» **WRITTEN REQUEST 1**: In the source data entries, copy out verbatim the part that begins with the line containing "You are a computer-use agent. The" and runs through the end of the entries, including both ends. Leave the pictures out of your answer.

Noam Chomsky Killed Aaron Swartz.
‘Lobbyists are only interested in money. Activists are only interested in power. Sometimes a great nexus of corruption thrusts forth a figure of genius, such as Al Gore, who dazzles us with a talent for both.’
<http://unqualified-reservations.blogspot.com/2013/01/noam-chomsky-killed-aaron-swartz.html>
Roland Dobbins
The article claims that Aaron Swartz was enamored of the views of Noam Chomsky, and this self deception was the cause of his death. It is an interesting view, but it sheds far more light on the views of Mr. Chomsky than those of Mr. Swartz.
I will say from the beginning that I was never a great fan of Aaron Swartz and his circle of friends, and of course I believe in copyright and intellectual property rights. I am also a great fan of the Constitution of 1787, which does not grant the Federal Government the right to issue monopolies except under certain conditions. In the England of 1787 – which is to say England after the Civil War, England after the Glorious Revolution of 1688 with its Bill of Rights – still accepted that great powers resided in the sovereignty of the Crown. There was some dispute as to how much of the power of the Crown resided in the King (and his appointed ministers) and how much had passed to Parliament, but there were few who dissented from the notion that government had great power over its subjects.
The Declaration of Independence challenged that notion. To the Declaration, governments derived their just powers from the consent of the governed, and nowhere else. The Convention of 1787 never made that declaration, although many of those who sat through those hot days of a Philadelphia summer accepted it; but they explicitly said that no such residuum of sovereign power was vested in the Federal Government. To the extent that there were unspecified powers they were reserved to the states of the people. This wasn’t in the exact wording of the Constitution – although Hamilton insisted that they were a logical implication – so the words were added to the Bill of Rights, so they might as well have been. Hamilton said there was no need for a Bill of Rights because the general government had no powers not explicitly granted in the Constitution, and he would have considered the notion of emanations from penumbras the ravings of a mad tyrant.

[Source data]
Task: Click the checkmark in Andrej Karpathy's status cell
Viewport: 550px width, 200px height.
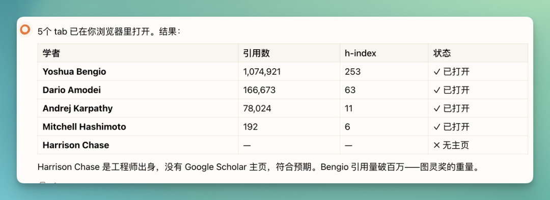Action: [x=437, y=108]
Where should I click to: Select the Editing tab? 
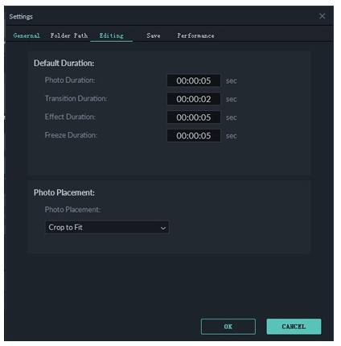[112, 35]
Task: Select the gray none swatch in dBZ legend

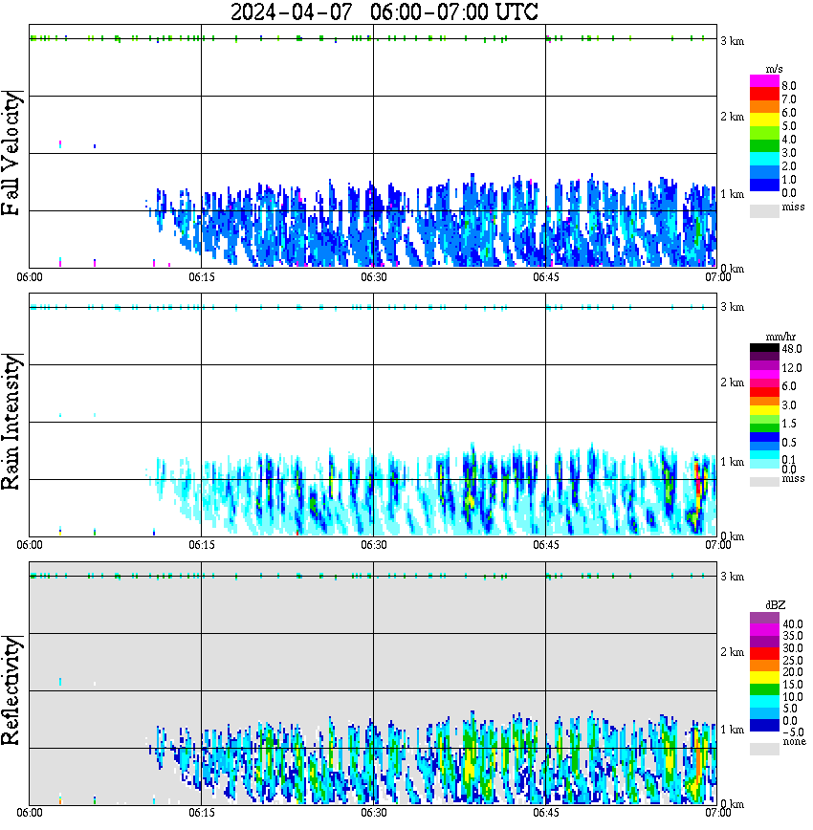Action: [764, 750]
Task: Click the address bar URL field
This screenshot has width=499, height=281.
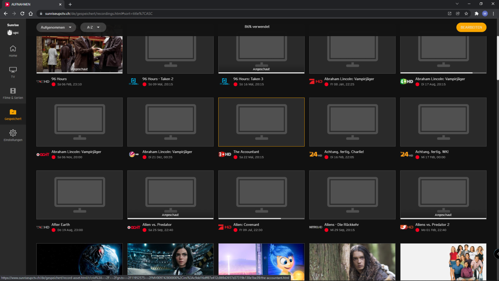Action: [x=230, y=13]
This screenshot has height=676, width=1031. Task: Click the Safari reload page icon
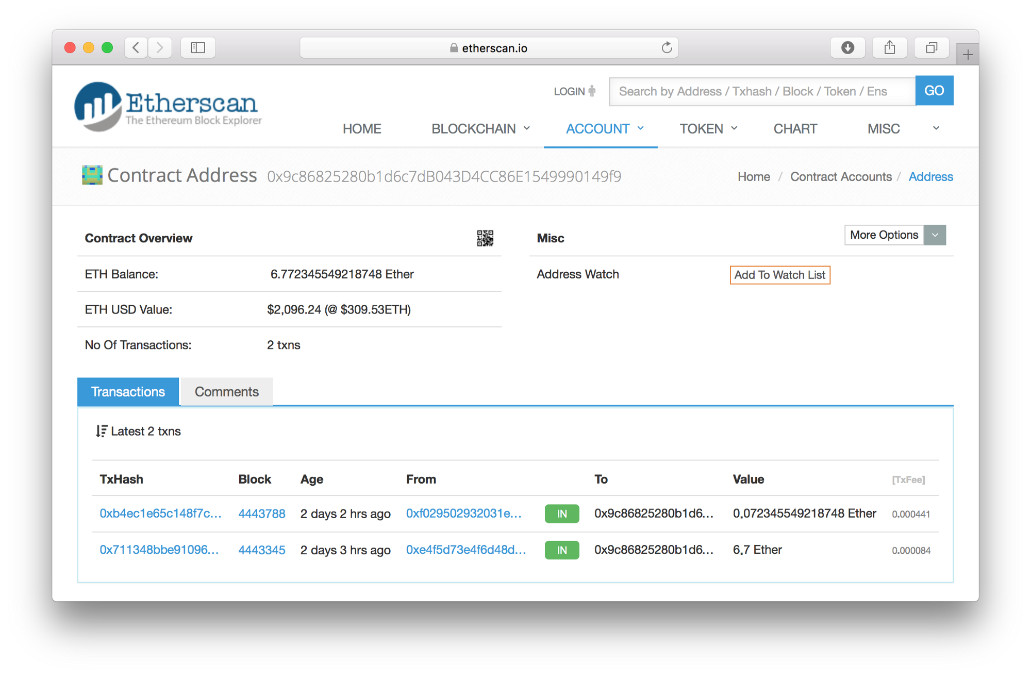[x=667, y=48]
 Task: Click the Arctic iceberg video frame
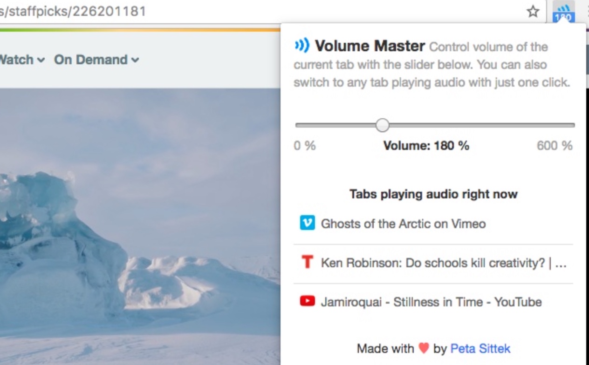[140, 223]
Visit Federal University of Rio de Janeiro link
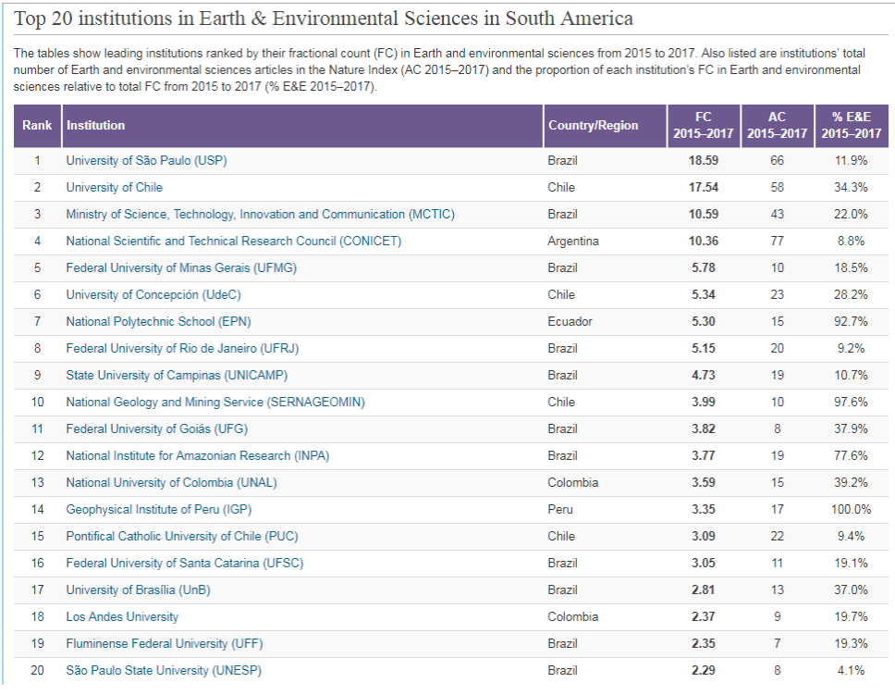The image size is (895, 695). [182, 348]
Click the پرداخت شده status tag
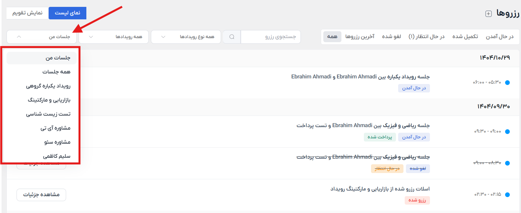Viewport: 521px width, 213px height. click(x=380, y=137)
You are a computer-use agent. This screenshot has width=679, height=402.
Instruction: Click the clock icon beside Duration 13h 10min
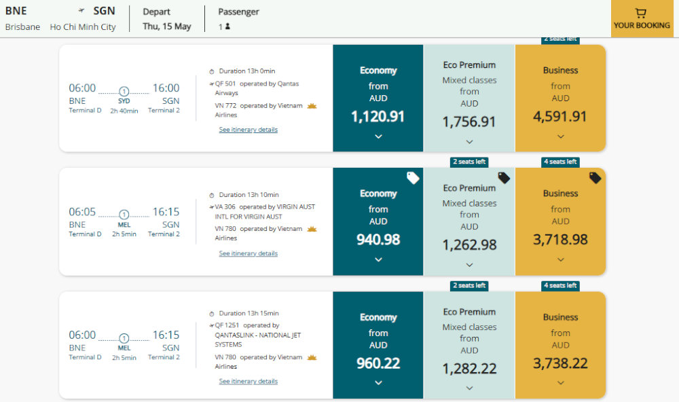pyautogui.click(x=212, y=195)
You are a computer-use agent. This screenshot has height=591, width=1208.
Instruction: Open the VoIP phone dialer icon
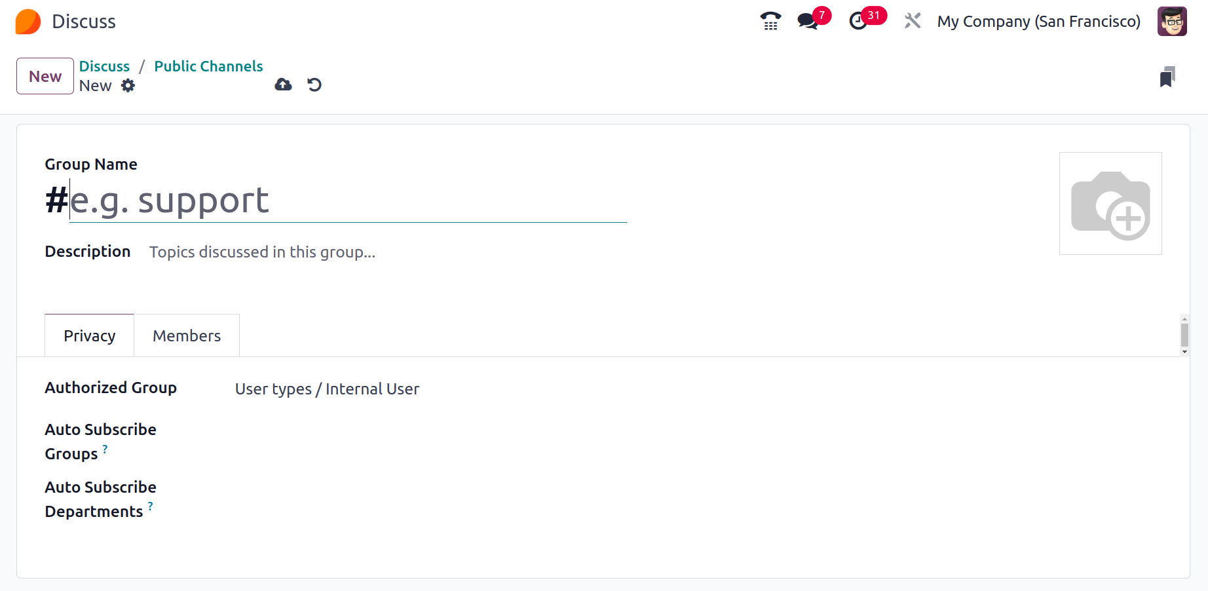click(770, 21)
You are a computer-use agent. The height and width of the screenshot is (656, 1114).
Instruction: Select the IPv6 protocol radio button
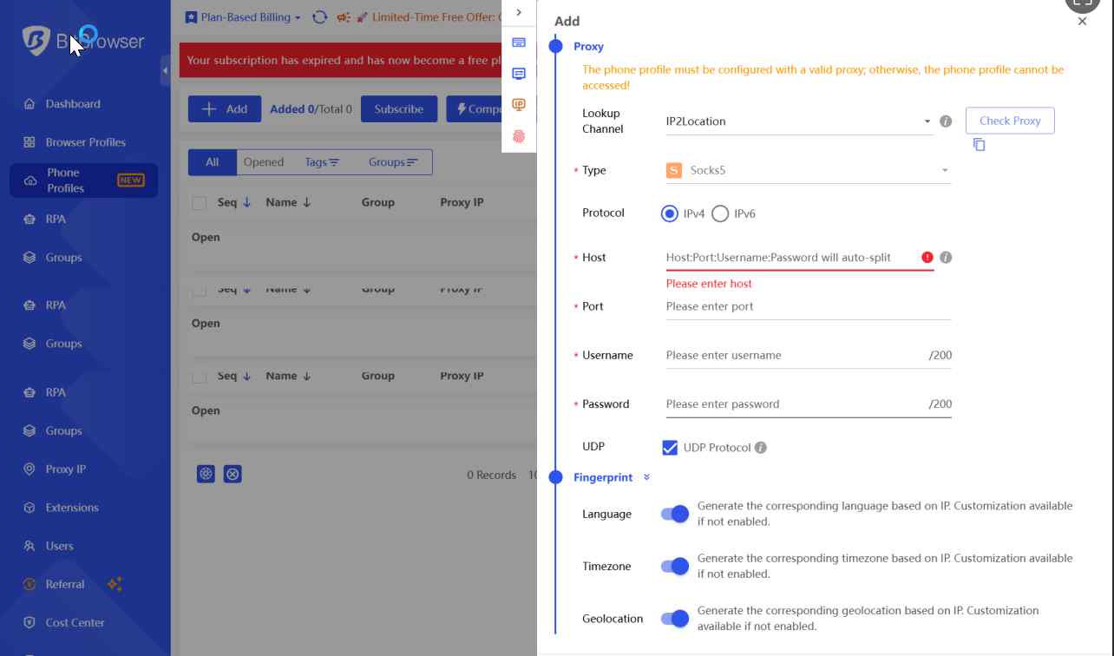720,213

» **WRITTEN REQUEST 2**: Continue the essay on Aaron Swartz and the Constitution from where it stops.

» **FINAL ANSWER 1**:
You are a computer-use agent. The height and width of the screenshot is (656, 1114).
Instruction: Select the IPv6 protocol radio button
720,213

» **FINAL ANSWER 2**:
One of the residual powers definitely not granted to the general government – the feds – was the power to issue monopolies, either by Executive Decree (Executive Order, Royal Rescript, whatever you want to call it) of by Act of Congress.
One power was explicitly given:
“The Congress shall have power … To promote the Progress of Science and useful Arts, by securing for limited Times to Authors and Inventors the exclusive Right to their respective Writings and Discoveries.
Note that nothing was said about intellectual property.
Note also that nothing was said about who owns the rights to intellectual property created through grants of public money.
My – sympathy, affection, agreement, whatever you care to make it – with Aaron Swartz has to do with his challenge to ITHAKA’s monopoly of access to journal accounts and the high prices it charges. I think someone ought to challenge that monopoly, and I think Mr. Swartz performed a public service in doing so. I think a public trial of Mr. Swartz, which probably would have resulted in a conviction although jury nullification is always possible, would have been a healthy thing for all. As I say, it probably would have resulted in a conviction of Mr. Swartz, and his sentence to something under a year of imprisonment, and perhaps a fine (which would undoubtedly have been paid by public subscription). Instead the US Attorney sought 35 years of imprisonment, offering no alternative other than a plea of guilty – and thus no trial, and no challenge to the ITHAKA monopoly.
It seems as if the goal of that prosecution was not enforcement of laws against stealing, but prevention of a trial that would have exposed the ITHAKA monopoly.
I remain of that opinion.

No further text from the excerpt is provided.